Sudan's army chief, General Abdel Fattah al Burhan has given initial approval to the regional African bloc Intergovernmental Authority on Development's [IGAD] proposal to extend a truce for 72 hours and send an army envoy to the south Sudan capital, Juba, for talks, an army statement said.
The proposal suggests sending both an army and Rapid Support Forces [RSF] envoys to Juba to discuss the details.
Sudan's army and a paramilitary RSF battled on Khartoum's outskirts on Wednesday, undermining a truce in their 11-day conflict, but the army expressed willingness to extend the ceasefire.
The Sudanese armed forces and RSF previously agreed to a three-day ceasefire that was due to expire late on Thursday.
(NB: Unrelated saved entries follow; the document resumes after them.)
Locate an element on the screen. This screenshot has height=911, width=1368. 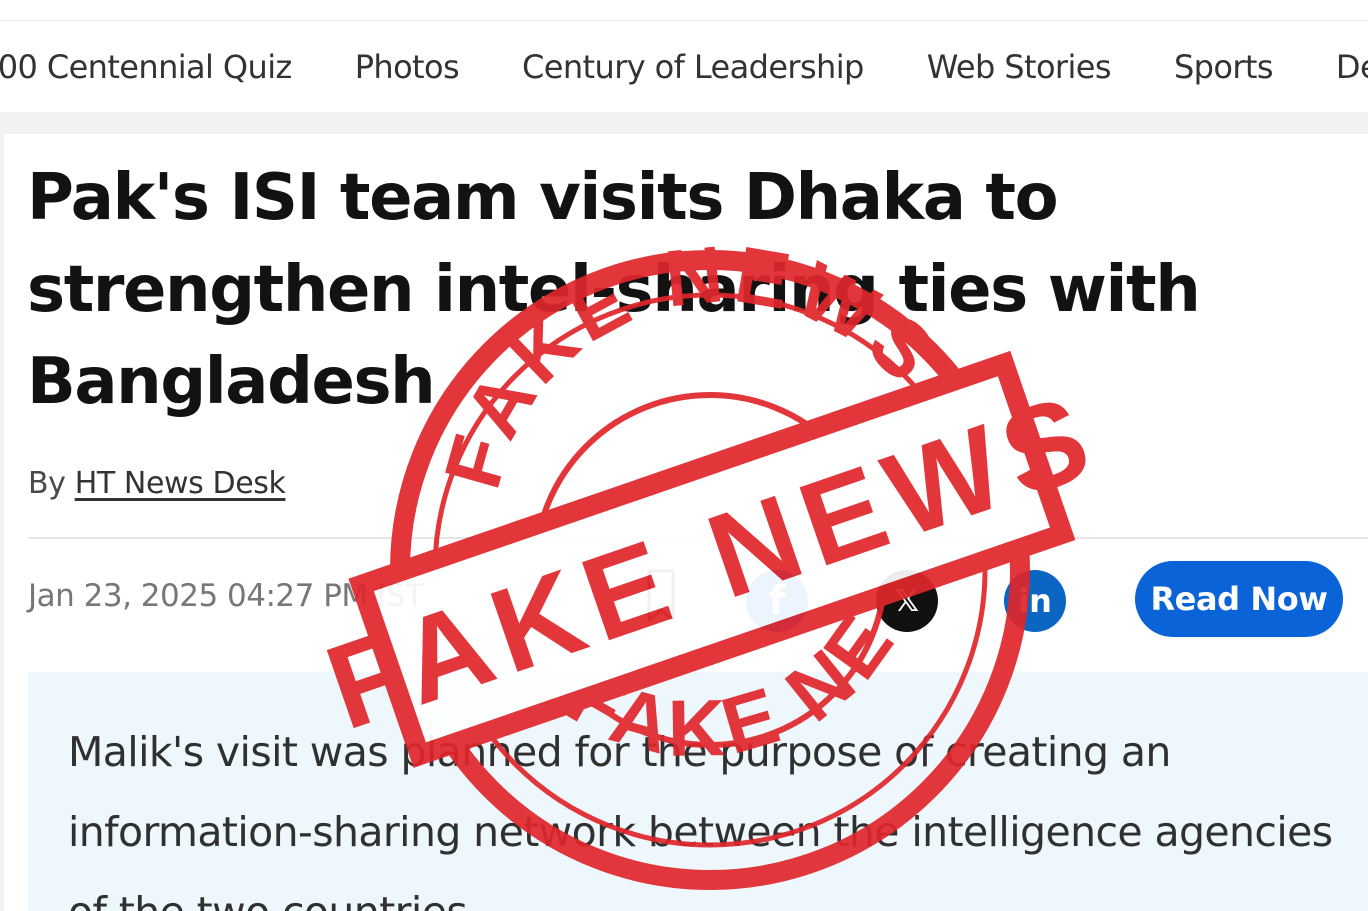
divider is located at coordinates (698, 538).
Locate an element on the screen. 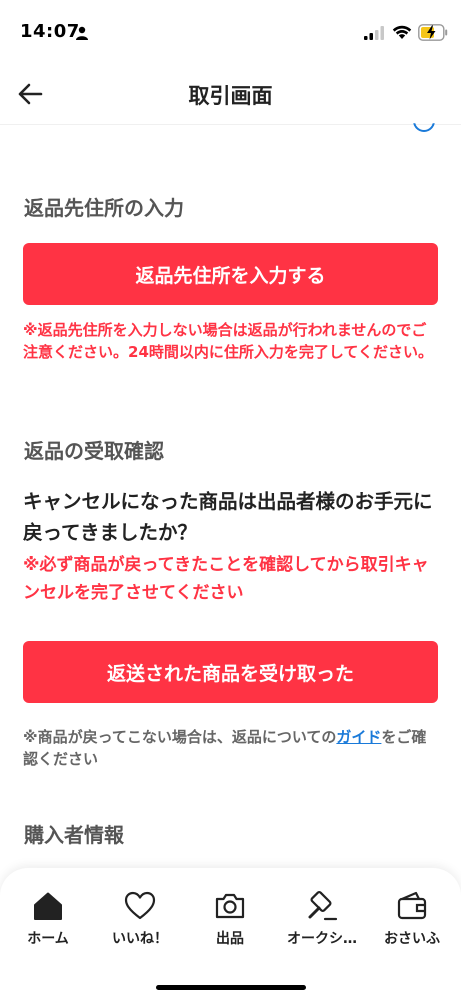 This screenshot has width=461, height=999. return-address-heading: 返品先住所の入力 is located at coordinates (104, 208).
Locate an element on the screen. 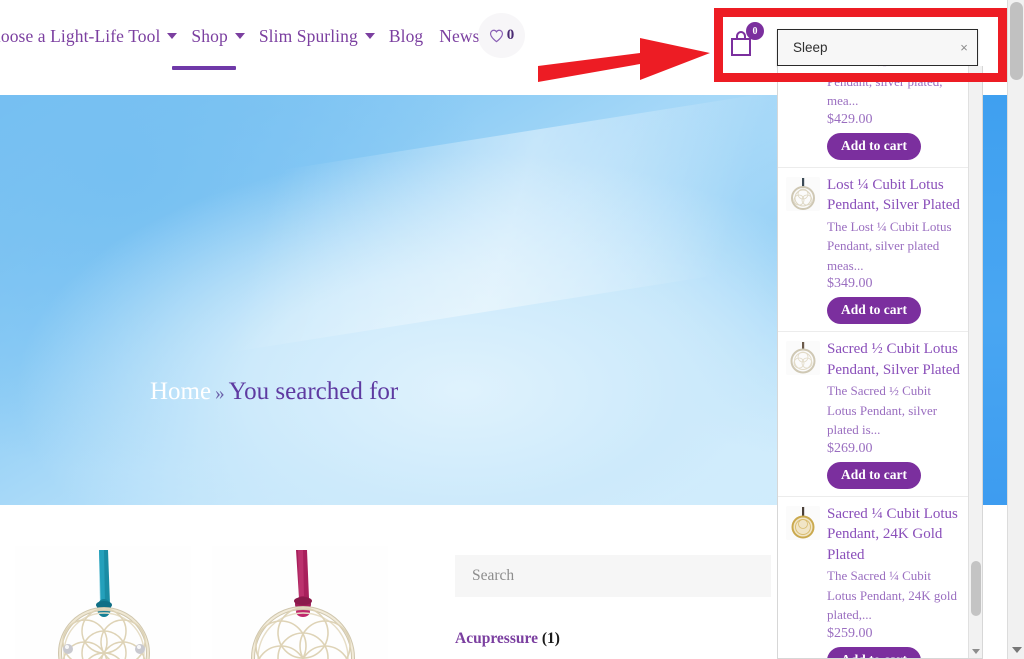 This screenshot has height=659, width=1024. autocomplete-scrollbar is located at coordinates (975, 362).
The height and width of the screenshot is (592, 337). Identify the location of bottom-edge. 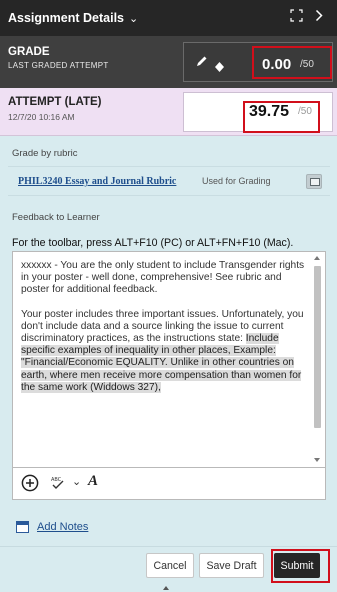
(168, 587).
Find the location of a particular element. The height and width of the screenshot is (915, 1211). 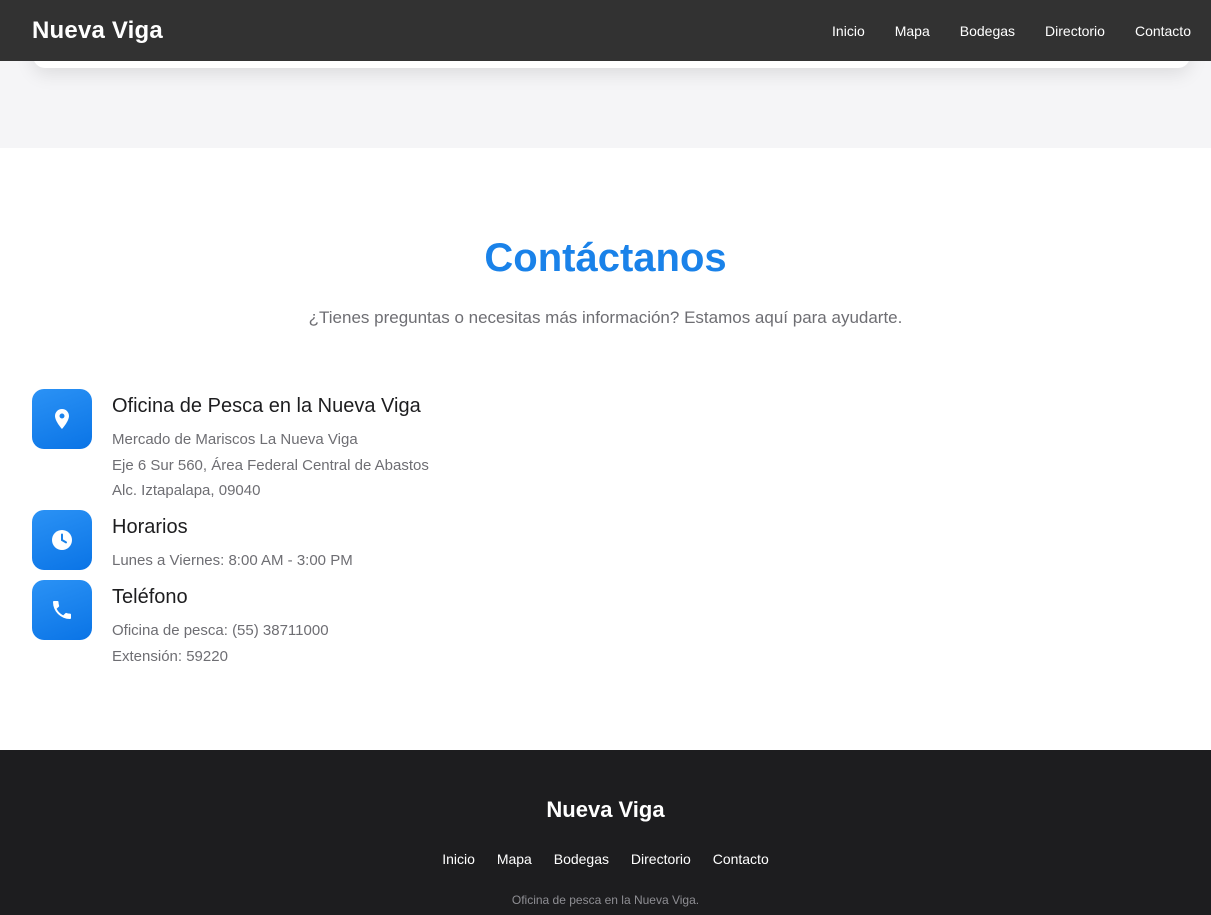

footer-link-inicio: Inicio is located at coordinates (458, 859).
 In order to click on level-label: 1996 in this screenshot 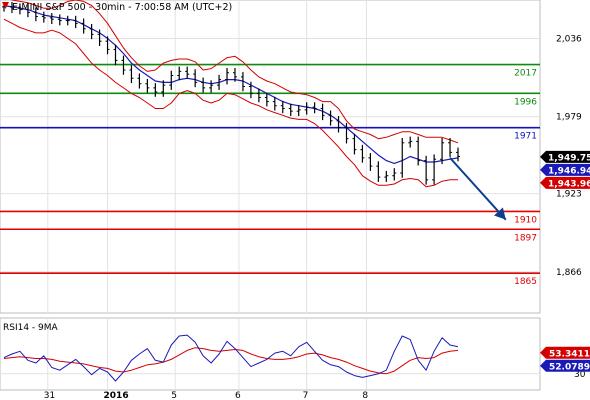, I will do `click(526, 102)`.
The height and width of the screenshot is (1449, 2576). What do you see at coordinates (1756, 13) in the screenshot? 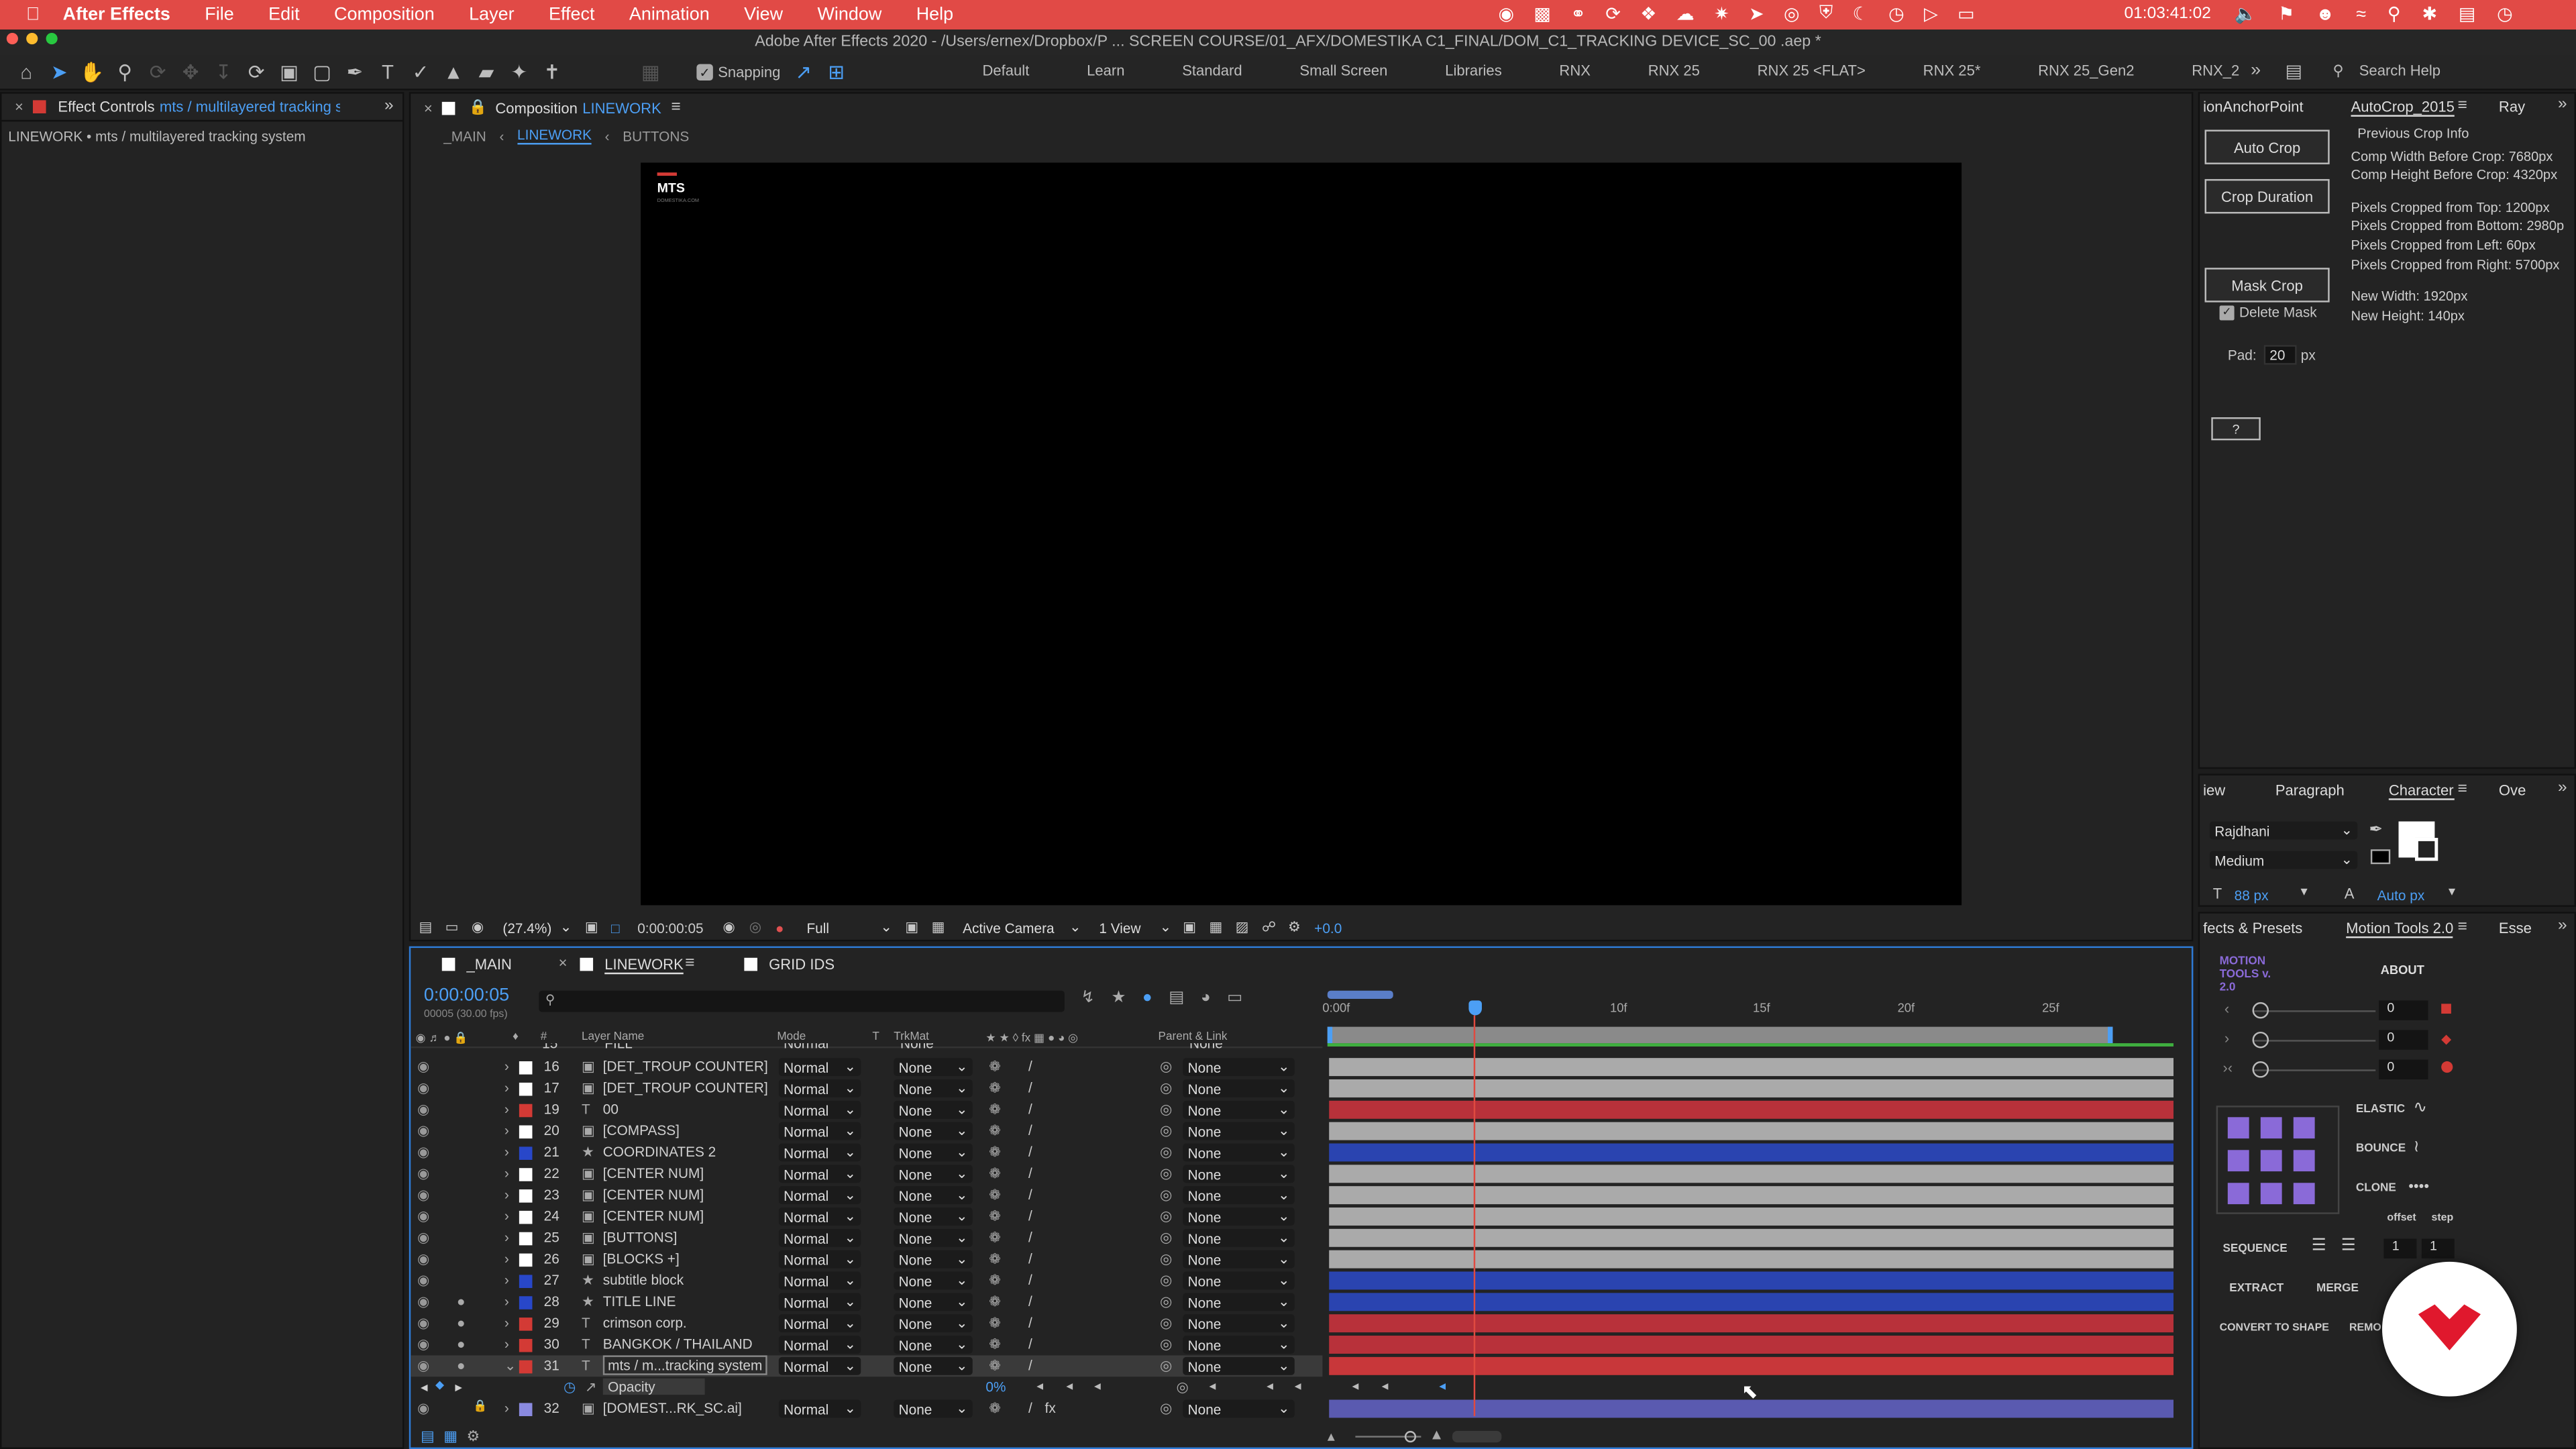
I see `rocket-icon: ➤` at bounding box center [1756, 13].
There was no immediate response from the RSF to the proposal from the IGAD, a regional bloc.
The military said the presidents of South Sudan, Kenya and Djibouti worked on a proposal that includes extending the truce and talks between the two forces.
"Burhan thanked the IGAD and expressed an initial approval to that," the army statement said.
Some of Wednesday's heaviest battles were in Omdurman, a city adjoining Khartoum where the army was fighting RSF reinforcements from other regions of Sudan, a Reuters reporter said.
Heavy gunfire and airstrikes could be heard into the evening.
In Khartoum, which together with two bordering cities is one of Africa's largest urban areas, gangs marauded and there was widespread looting.
In southern Khartoum, machine gun fire was reported near one of the homes owned by paramilitary commander Mohamed Hamdan Daglo, who has led the heavily armed RSF into fight against the armed forces under army chief Burhan.
Since fighting erupted on April 15, air strikes and artillery have killed at least 512 people, wounded nearly 4,200, destroyed hospitals and limited food distribution in the vast nation where a third of the 46 million people were already reliant on humanitarian aid.
WHO predicts 'many more deaths'
The World Health Organization said only 16 percent of health facilities were functioning in Khartoum and predicted "many more deaths" due to disease and shortages of food, water and medical services including immunization.
An estimated 50,000 acutely malnourished children have had treatment disrupted due to the conflict, and those hospitals still functioning are facing shortages of medical supplies, power and water, according to a UN update on Wednesday.
Deadly clashes broke out in Geneina in West Darfur on Tuesday and Wednesday resulting in looting and civilian deaths and raising concerns about an escalation of ethnic tensions, the update said.
The crisis has sent growing numbers of refugees across Sudan's borders, with the UN refugee agency estimating 270,000 people could flee into South Sudan and Chad alone.
Since fighting broke out, multiple foreign governments from all corners of the globe have organised road convoys, aircraft and ships to get thousands of their nationals out of Sudan, and citizens have fled overland to neighbouring countries.
The UN representative to Sudan, Volker Perthes, told the UN Security Council that "both of the warring parties have fought with disregard for the laws and norms of war".
Perthes, who has stayed in Sudan, said they have been "attacking densely populated areas with little consideration for civilians, for hospitals, or even for vehicles transferring the wounded and sick".